▶ **AIM OF THE EXERCISE**
Report the number of lines below in which the word "Toggle" occurs. Nothing else is needed.

[Stored items]
[Start of section]

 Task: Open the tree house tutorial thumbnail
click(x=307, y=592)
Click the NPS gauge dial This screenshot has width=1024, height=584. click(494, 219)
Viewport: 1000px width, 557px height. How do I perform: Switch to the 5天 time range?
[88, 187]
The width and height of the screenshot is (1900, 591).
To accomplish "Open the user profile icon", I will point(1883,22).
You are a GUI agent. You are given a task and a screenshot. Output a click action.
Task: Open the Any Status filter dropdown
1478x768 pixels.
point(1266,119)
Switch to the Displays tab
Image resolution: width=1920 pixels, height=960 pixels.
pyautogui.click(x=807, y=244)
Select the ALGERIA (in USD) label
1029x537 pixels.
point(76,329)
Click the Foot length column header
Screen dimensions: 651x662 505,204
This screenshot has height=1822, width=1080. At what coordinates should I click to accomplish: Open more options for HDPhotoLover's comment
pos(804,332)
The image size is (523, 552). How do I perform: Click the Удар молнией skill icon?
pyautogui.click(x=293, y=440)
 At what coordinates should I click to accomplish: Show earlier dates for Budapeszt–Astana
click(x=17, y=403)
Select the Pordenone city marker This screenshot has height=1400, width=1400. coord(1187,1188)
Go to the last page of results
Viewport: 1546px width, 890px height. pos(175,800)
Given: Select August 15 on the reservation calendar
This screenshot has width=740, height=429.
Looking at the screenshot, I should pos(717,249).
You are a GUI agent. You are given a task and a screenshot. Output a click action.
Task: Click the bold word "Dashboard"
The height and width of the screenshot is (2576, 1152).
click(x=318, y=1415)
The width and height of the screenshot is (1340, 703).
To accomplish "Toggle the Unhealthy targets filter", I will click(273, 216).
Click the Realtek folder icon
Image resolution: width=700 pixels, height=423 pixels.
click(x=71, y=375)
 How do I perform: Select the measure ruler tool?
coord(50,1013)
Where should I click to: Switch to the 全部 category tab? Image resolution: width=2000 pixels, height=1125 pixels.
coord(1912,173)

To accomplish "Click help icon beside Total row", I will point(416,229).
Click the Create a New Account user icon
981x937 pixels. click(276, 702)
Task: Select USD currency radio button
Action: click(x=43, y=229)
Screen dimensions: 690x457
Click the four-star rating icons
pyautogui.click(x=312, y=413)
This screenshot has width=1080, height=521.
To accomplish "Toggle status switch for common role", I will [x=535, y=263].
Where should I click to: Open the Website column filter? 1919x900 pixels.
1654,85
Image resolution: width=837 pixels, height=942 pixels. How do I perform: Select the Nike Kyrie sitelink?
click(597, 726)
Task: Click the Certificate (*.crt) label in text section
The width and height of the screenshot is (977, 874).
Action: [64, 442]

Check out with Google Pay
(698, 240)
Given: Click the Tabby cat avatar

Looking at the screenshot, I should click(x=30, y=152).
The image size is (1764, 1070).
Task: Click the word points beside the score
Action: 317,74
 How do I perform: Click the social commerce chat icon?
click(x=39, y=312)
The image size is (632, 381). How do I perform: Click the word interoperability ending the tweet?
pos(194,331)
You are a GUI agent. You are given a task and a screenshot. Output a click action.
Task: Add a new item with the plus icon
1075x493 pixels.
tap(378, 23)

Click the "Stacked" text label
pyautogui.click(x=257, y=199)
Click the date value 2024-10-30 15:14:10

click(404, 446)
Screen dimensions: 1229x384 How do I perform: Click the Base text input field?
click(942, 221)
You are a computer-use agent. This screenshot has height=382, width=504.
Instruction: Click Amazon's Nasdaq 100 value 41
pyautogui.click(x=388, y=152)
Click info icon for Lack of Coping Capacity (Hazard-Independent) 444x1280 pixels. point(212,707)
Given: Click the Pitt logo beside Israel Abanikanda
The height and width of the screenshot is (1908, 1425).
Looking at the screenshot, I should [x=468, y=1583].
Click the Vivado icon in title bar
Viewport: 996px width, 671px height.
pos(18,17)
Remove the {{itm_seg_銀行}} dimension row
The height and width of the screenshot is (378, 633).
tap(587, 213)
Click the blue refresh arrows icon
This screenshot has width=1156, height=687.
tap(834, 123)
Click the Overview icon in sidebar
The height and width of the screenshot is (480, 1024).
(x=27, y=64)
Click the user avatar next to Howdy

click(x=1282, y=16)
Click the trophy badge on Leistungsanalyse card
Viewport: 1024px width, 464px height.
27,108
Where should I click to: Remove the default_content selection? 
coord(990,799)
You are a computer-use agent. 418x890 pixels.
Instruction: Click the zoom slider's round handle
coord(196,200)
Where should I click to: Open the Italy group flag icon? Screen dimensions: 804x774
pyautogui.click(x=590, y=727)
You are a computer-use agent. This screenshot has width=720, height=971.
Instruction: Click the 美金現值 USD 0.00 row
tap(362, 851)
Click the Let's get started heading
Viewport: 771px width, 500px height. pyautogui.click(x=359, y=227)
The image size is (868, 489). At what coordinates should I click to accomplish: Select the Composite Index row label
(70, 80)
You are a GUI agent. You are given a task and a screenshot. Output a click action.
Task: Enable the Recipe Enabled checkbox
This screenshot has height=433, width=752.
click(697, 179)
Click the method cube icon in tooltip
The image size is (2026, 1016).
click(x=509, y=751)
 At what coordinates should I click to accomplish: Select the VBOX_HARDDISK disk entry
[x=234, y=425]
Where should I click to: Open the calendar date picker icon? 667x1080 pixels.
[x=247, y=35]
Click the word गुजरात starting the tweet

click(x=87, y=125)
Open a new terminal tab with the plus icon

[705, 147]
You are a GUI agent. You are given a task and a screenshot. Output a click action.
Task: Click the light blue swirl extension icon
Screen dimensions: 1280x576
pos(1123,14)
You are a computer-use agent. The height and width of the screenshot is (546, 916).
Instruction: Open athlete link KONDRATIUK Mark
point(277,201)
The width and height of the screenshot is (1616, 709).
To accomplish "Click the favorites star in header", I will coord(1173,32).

[End of section]

▶ **EXERCISE OUTPUT**
2